◆ Text section ◆
┌──

Notes From Underground: When a Slower Fool, Always Look on the Bright Side of Life

First things first: There were no surprises out of the G-20, at least for those who read Notes From Underground and listened to the discussion that took place in the Whitewave Trading room. The most significant outcome was that President Trump held off from installing additional tariffs while President Xi confirmed that China would be buying more U.S. production, especially in the agricultural sector. In Thursday’s podcast with the Whitewave participants I advised that with the current weather problems in the U.S. heartland the Chinese would have to be vigilant about the cost of global grain prices rising as supply was hampered by poor planting conditions.

I advised that patience was required as Friday brought an important grain report of planting intentions and current storage conditions. The outcome of the report showed that CORN ACREAGE would be much higher than expected while SOYABEAN ACREAGE was much less than predicted, which was opposite of what most hedge funds had positioned themselves. As a result, corn prices fell hard while bean prices rallied.

The grain markets open at 7:00 p.m. CST Sunday so watch how the market reacts to the China news. There will be many ways to play in the grain markets from futures to options to agricultural stocks. The positive outcome for speculators is that AG stocks have been underperformers, which provides a much lower risk profile on any fundamental basis, although it certainly appears that the management of ag firms has been less than stellar.

└──

◆ Requirements ◆
Pick up the G-20 and grain market commentary after its last sentence and continue it in the same voice.

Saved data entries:
┌──

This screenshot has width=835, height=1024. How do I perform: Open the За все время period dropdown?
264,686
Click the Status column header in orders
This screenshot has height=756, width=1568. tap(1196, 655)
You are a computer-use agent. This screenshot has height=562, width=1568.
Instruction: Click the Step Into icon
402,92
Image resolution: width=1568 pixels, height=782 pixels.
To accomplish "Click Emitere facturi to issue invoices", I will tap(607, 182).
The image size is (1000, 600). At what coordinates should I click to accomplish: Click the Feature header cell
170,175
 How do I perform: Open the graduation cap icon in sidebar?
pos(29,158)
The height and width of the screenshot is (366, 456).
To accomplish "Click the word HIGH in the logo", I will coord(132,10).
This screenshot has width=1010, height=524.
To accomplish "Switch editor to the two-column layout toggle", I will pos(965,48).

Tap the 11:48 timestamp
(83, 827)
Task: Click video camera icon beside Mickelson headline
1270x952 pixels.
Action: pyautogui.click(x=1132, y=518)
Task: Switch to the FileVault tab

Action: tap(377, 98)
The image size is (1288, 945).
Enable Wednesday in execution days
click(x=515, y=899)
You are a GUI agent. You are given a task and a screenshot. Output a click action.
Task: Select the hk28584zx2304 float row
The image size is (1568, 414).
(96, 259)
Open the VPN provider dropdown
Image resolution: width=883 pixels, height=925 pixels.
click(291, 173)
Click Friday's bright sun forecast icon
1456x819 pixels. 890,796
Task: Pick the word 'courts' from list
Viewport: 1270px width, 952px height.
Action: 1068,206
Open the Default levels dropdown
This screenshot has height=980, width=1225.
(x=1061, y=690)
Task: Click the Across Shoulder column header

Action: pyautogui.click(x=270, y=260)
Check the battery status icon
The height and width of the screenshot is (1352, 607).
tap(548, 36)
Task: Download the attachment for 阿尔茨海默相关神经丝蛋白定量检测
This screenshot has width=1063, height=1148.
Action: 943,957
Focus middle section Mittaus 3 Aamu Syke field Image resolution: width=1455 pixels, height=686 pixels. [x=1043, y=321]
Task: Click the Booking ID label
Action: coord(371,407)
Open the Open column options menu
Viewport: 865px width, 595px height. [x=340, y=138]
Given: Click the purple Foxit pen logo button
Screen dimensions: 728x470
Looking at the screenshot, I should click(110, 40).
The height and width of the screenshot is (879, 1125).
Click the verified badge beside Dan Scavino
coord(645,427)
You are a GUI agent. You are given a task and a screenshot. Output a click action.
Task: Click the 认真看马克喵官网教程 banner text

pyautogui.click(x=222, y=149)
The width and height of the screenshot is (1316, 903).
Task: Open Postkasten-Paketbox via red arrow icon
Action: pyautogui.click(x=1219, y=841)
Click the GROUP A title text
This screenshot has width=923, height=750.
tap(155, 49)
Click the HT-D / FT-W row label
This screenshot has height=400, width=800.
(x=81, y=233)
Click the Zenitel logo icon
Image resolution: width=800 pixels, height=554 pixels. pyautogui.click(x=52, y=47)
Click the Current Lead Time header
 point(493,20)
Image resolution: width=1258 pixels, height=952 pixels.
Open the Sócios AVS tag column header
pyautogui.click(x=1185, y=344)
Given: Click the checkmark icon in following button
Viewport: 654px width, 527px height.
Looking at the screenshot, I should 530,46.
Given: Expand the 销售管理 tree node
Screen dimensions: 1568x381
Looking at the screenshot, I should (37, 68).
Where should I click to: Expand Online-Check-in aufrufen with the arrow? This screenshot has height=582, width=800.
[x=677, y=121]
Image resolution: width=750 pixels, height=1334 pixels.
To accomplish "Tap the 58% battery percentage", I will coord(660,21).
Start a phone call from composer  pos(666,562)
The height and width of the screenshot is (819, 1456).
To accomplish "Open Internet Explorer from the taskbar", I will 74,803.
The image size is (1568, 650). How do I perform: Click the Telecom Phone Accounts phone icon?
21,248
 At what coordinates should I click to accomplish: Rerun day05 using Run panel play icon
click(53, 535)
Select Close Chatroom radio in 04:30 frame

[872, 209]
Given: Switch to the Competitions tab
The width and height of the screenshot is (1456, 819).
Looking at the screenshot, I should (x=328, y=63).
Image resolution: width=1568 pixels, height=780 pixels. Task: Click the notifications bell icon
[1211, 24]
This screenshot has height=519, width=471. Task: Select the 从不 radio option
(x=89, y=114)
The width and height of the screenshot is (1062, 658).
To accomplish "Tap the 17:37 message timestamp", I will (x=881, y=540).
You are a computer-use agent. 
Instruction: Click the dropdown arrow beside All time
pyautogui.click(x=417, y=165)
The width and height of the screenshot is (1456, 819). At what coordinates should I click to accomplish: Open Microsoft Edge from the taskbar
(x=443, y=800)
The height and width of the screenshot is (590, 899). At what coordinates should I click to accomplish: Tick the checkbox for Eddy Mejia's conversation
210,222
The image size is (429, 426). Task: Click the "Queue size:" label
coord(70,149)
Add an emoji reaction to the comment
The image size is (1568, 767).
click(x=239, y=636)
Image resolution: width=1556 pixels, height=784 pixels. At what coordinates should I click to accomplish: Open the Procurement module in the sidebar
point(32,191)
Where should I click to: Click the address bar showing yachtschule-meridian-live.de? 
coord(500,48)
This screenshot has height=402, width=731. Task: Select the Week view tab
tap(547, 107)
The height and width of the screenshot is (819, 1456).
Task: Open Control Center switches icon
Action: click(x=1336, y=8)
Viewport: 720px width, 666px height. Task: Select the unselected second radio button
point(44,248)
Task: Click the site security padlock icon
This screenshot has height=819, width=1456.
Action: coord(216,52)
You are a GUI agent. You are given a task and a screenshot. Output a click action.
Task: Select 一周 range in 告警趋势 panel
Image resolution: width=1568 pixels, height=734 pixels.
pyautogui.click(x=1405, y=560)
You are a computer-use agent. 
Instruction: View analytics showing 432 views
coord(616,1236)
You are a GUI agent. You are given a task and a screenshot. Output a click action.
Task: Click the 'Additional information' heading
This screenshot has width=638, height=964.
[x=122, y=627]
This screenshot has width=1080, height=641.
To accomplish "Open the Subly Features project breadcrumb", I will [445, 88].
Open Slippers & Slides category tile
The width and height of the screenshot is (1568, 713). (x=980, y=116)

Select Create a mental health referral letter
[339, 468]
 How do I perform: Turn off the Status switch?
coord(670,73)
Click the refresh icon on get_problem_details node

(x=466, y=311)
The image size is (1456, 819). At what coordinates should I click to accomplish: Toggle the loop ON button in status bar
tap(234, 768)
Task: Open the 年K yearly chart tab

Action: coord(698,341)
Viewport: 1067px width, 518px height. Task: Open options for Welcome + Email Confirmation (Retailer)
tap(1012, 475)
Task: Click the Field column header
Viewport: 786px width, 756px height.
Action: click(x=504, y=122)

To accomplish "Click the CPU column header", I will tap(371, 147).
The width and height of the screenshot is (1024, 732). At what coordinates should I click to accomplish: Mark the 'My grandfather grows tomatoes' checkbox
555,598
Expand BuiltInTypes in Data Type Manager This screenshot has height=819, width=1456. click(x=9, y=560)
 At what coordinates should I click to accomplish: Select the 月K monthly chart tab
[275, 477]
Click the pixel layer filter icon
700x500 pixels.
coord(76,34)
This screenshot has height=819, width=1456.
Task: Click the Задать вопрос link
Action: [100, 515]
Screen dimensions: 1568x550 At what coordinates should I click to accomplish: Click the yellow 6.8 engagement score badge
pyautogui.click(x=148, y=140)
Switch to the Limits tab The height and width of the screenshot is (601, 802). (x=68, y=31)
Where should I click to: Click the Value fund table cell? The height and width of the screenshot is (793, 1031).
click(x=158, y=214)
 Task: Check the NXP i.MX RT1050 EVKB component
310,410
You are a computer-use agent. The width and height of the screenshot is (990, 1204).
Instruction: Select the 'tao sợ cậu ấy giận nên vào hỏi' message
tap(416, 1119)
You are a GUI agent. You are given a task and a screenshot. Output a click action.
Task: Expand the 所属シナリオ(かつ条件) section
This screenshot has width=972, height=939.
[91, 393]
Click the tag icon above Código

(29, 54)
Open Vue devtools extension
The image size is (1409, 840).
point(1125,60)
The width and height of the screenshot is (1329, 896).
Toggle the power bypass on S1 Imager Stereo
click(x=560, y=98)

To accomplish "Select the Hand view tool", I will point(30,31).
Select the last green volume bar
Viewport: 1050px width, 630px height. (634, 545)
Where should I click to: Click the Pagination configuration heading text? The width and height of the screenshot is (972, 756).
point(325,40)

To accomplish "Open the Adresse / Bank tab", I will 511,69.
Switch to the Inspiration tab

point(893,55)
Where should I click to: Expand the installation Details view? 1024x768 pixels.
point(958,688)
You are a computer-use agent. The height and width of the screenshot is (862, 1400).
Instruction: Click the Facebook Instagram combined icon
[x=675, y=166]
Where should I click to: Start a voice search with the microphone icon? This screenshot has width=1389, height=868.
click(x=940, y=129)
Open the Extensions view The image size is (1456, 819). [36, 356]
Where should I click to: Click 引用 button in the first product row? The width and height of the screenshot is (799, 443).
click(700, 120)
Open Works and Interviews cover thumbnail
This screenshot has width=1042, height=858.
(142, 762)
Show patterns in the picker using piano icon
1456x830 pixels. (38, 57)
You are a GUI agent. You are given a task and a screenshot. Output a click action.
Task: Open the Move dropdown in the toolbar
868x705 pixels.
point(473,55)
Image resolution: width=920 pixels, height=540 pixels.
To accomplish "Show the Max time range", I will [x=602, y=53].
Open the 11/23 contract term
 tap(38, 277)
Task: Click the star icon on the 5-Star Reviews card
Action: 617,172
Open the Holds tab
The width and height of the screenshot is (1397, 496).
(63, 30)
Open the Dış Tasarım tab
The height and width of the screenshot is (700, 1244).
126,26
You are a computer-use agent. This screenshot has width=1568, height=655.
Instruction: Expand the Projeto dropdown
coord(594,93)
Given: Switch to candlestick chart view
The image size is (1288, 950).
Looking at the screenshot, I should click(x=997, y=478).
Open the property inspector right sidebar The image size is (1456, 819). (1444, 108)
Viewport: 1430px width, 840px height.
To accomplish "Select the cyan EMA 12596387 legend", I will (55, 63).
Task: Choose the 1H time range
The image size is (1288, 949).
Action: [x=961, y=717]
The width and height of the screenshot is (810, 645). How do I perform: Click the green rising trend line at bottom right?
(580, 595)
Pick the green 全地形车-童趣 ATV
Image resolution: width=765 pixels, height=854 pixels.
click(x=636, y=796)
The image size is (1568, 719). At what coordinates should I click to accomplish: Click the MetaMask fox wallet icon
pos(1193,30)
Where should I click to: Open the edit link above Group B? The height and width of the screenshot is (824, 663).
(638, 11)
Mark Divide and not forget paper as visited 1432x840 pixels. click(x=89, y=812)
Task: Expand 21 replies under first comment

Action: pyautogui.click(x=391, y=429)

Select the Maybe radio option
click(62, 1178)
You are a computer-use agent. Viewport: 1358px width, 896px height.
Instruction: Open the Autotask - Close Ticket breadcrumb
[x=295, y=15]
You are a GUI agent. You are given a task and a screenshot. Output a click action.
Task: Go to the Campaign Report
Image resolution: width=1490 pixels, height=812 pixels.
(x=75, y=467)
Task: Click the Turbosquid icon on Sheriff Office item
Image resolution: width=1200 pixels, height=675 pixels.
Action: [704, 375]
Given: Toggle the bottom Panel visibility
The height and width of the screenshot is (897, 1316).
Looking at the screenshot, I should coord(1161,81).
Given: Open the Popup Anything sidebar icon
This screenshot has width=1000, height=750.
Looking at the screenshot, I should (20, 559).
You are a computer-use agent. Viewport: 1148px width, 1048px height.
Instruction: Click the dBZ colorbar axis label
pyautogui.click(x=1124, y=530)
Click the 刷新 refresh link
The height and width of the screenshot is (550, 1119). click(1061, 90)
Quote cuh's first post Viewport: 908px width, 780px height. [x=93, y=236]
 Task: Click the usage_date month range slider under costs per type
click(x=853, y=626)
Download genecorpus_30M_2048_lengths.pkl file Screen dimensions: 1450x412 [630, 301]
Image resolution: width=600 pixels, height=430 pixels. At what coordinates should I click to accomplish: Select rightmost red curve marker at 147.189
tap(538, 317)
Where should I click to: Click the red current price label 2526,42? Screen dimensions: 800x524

└──

◆ Task response ◆
The outcome from the Trump/Xi meeting OUGHT to provide added impetus to the equity market after Friday’s month- and quarter-end surge, but I would not chase this initial positive response. Gold ought to underperform as the market had a powerful rise in June and is susceptible to a correction. However, I warn that the GOLD move has little to do with tariffs as it rallied in response to central bank actions. The first leg up in GOLD was a response to ECB President Draghi’s promise to ensure that interest rates were seen to have room for further moves lower. Unlike in physics, central banking has no concept of ABSOLUTE ZERO. The GOLD rally that took out long-term resistance was powered by Chair Jerome Powell’s press conference following the FOMC meeting.

Now, it may seem that a perceived positive outcome on the U.S./China trade war will provide more room for the FED to remain on hold rather than cutting to buy INSURANCE against a tariff-induced slowdown, as well as be more data sensitive. That means we should see a backup from recent lows in U.S. yields. We will watch the markets carefully on Sunday night to what see where U.S. interest rates go in response to the POSITIVE TRADE NEWS. If U.S. yields rise significantly it OUGHT to send the DOLLAR HIGHER and GOLD LOWER. Watch to see how precipitous the DOLLAR move is before taking on too much risk. The dollar’s recent break below the 200-day moving average is an interesting pivot.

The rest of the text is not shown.